Monday, 21 May 2018

Being Mental Health Aware


As mental health awareness week 2018 comes to an end I have been struck by the different aspects that I have heard being discussed over media and elsewhere.

I have heard very articulate people on radio phone-ins, and I guess I come into that category - well enough to explain my experience to others.  Alongside this I also encounter those in long term care accommodation due to their mental health.  

Mental health is just like physical health – there is a wide range of conditions and a wide range of levels you could be affected within each condition.  There are those who have acute episodes of an illness. It is horrendous but time limited and when someone emerges from it they may never have another experience like it again.   There are those who have recurring and relapsing illnesses – each episode will resolve itself but the person knows it will come again, not knowing when or how but that it will come.

Then there are those who live constantly with an illness. Compare to those who live with constant physical pain – you stop telling people how much it hurts because people like to hear about how things are improving, not that life is just day and night of background pain.  The same goes for emotional pain, the agony of the soul.  We may get tired of saying that it hurts so we respond in a neutral way to ‘How are you?’ with something like ‘plodding along, and you?’.  So you may not realise how hard it is for some to do the basic things day by day.  Physical and mental illness can have invisible symptoms, but symptoms that drain people and make doing the normal things a great achievement.

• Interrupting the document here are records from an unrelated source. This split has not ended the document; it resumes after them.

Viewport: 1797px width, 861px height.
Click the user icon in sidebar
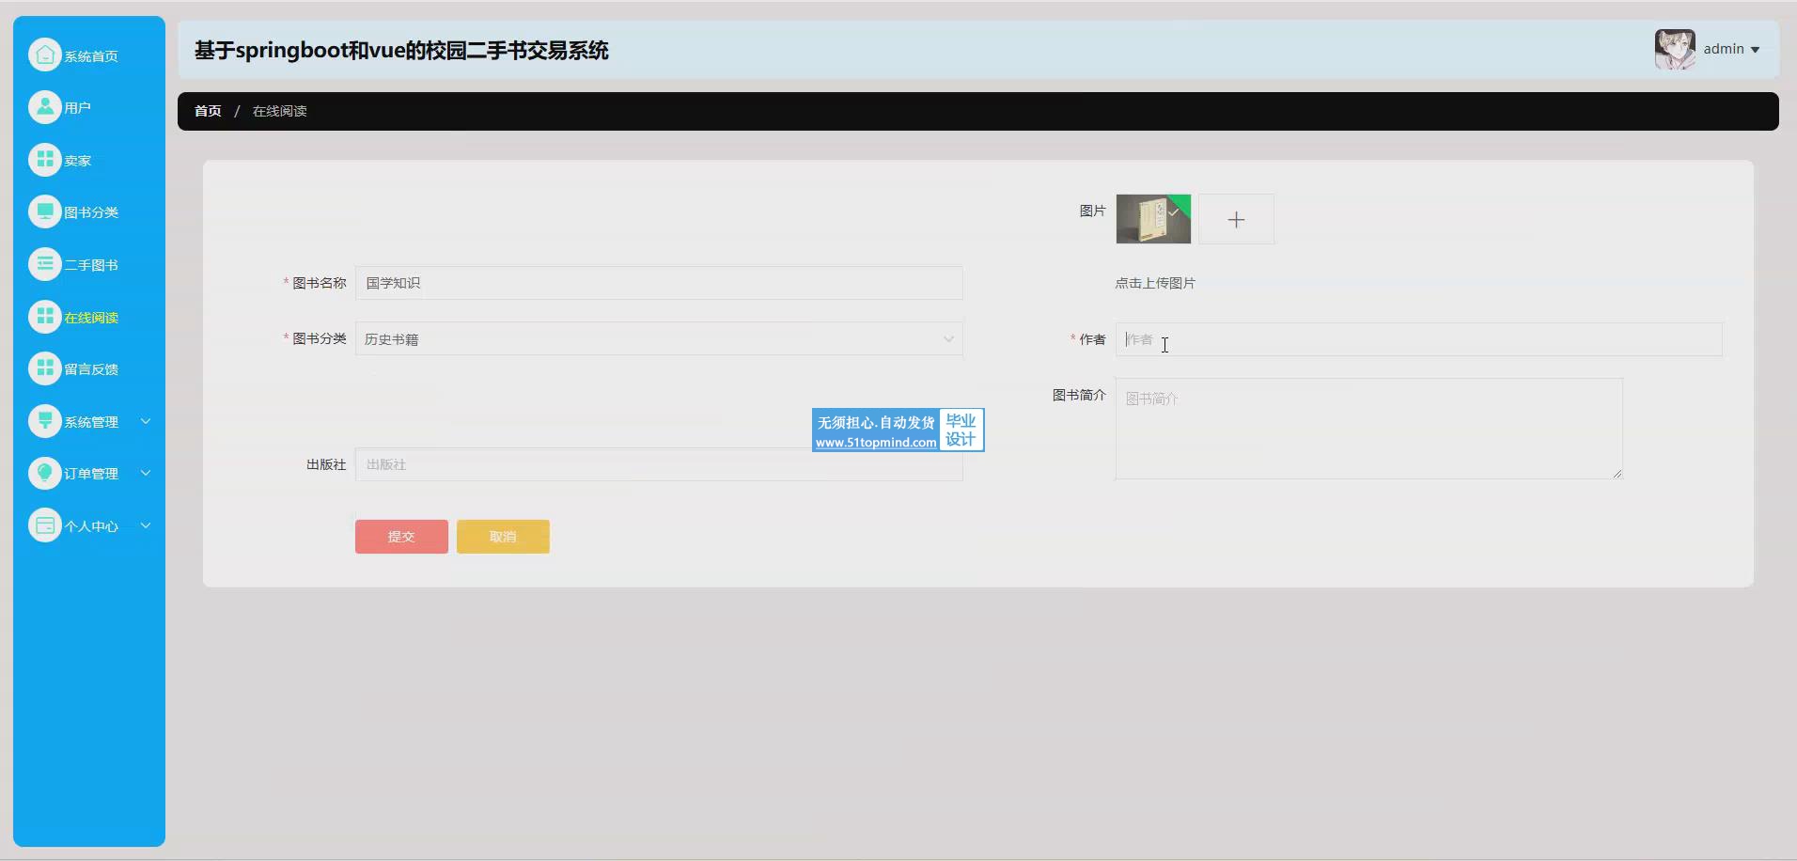tap(44, 107)
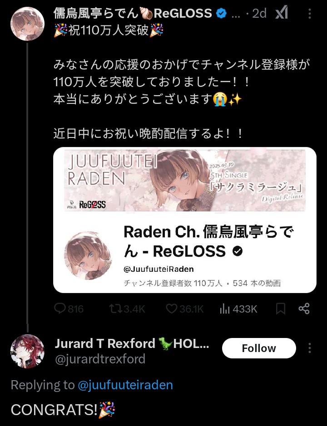Image resolution: width=327 pixels, height=426 pixels.
Task: Click the @jurardtrexford username handle
Action: click(x=100, y=359)
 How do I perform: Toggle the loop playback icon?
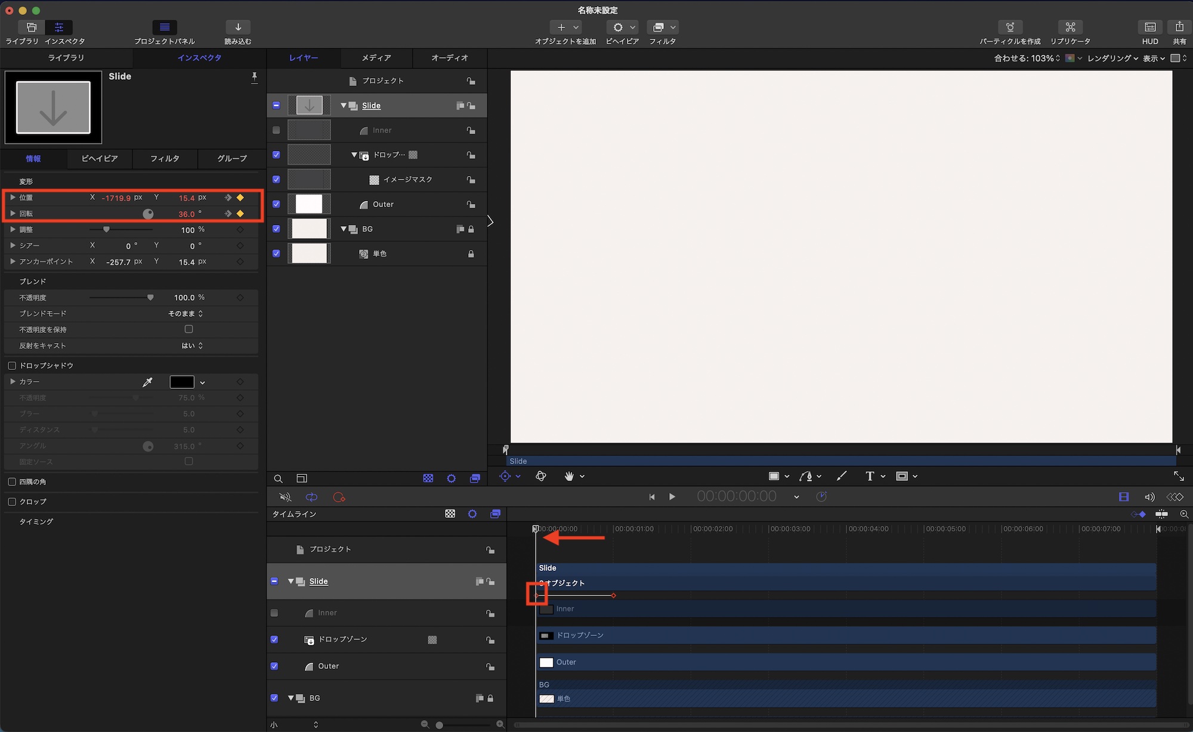(311, 497)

Constant illness can be mild or massively intense, it may lead to living life with a mental limp but still striding out there. Or it may lead to life totally shaped and consumed by the illness.  Some will not be able to live day by day without support. No matter how much the closure of the Victorian asylums was needed, there will always be the minority who need residential levels of care.

Please don’t assume that knowing one person’s experience of an illness, even your own, tells you about someone else’s experience. We can have the same label but very different experiences, we may be stable, well, for long periods but still live under the shadow of the relapse.  We may learn to live with the permanent mental limp. And for some poor mental health is terminal.  This is the sad reality.

If you want to help or walk alongside us then ask us about our own experiences, and listen to what we say, helping us to dare to say what we need to. And if this is you may you have the strength to ask for help and you will be surprised – 1 in 4, we are everywhere, no-one should have to face poor mental health alone.